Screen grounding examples
--*--
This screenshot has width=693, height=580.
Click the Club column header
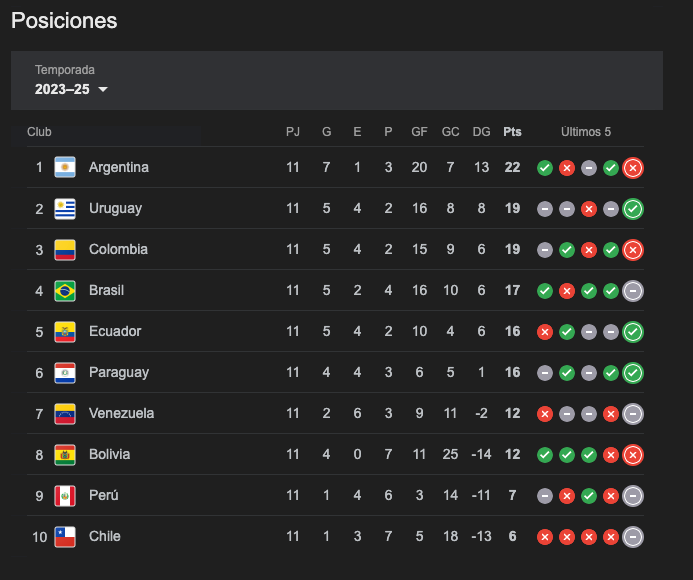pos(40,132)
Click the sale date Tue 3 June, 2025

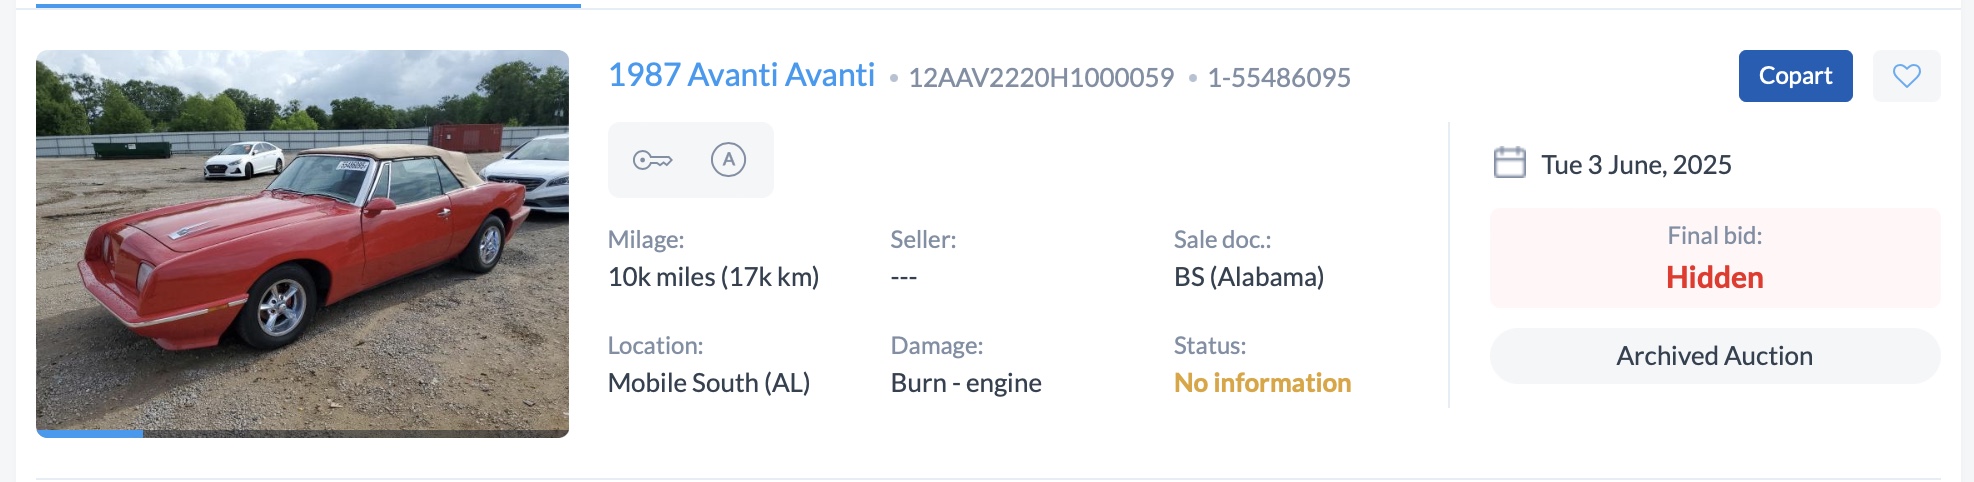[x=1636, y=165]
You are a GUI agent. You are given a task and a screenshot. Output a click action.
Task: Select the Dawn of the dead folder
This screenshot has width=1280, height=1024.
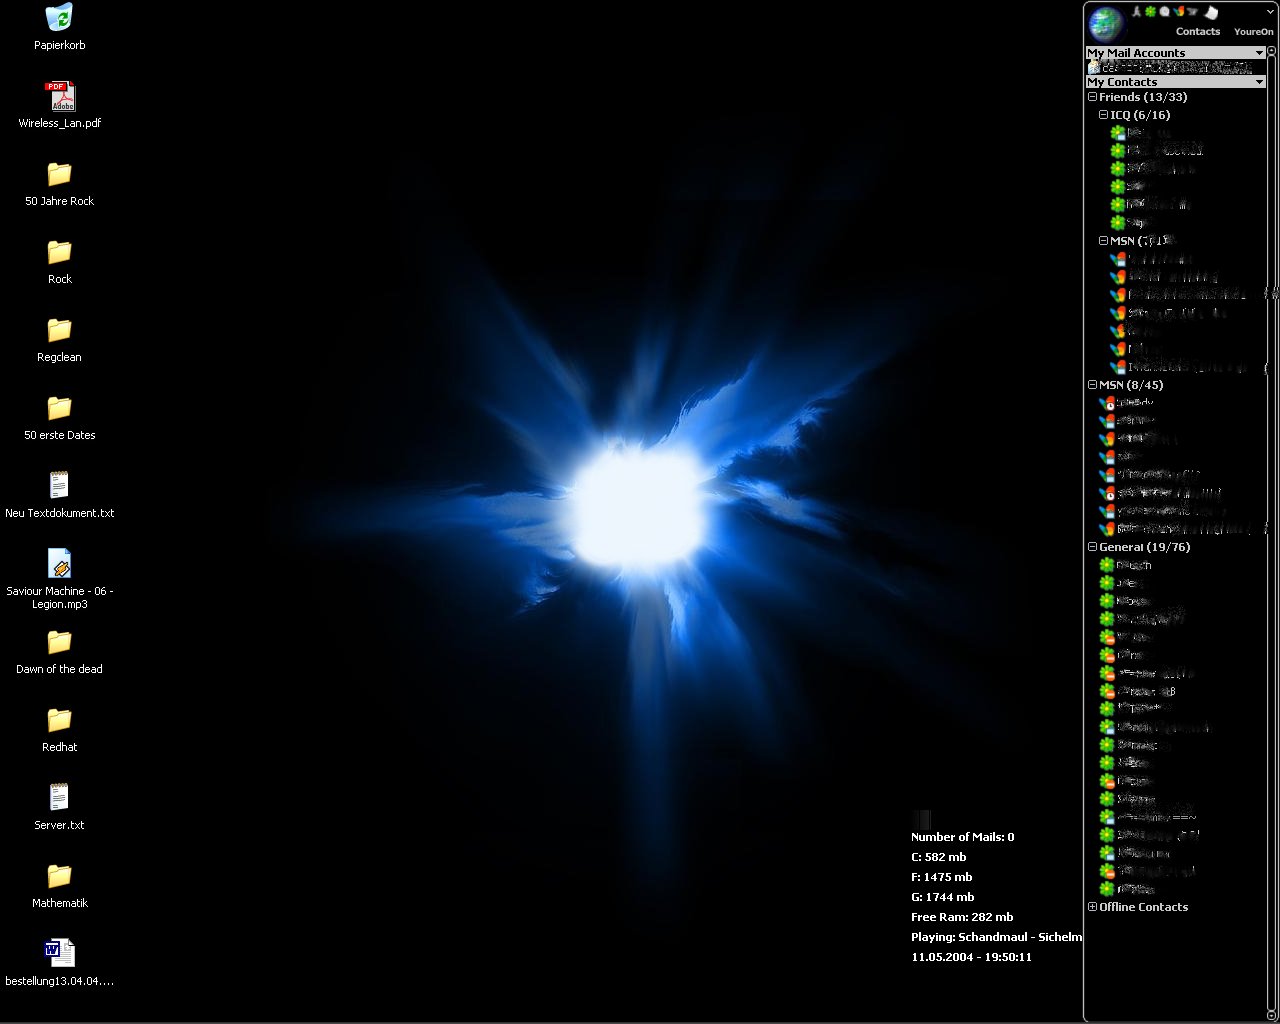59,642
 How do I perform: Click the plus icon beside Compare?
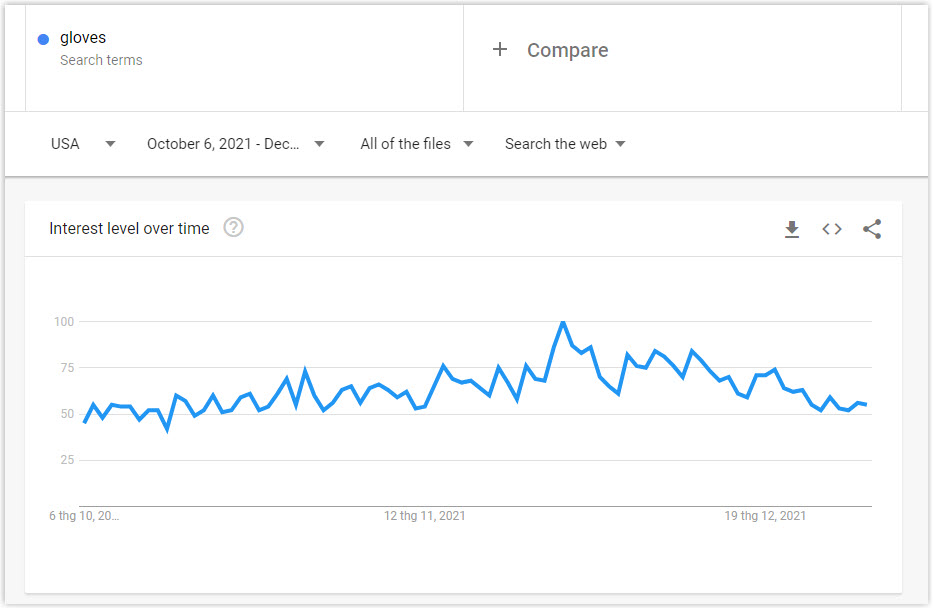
--*--
Exercise
Extract every line of the items that contains the string "width", treating case as significant.

Response to this task
This screenshot has width=693, height=580.
This screenshot has width=1280, height=1024.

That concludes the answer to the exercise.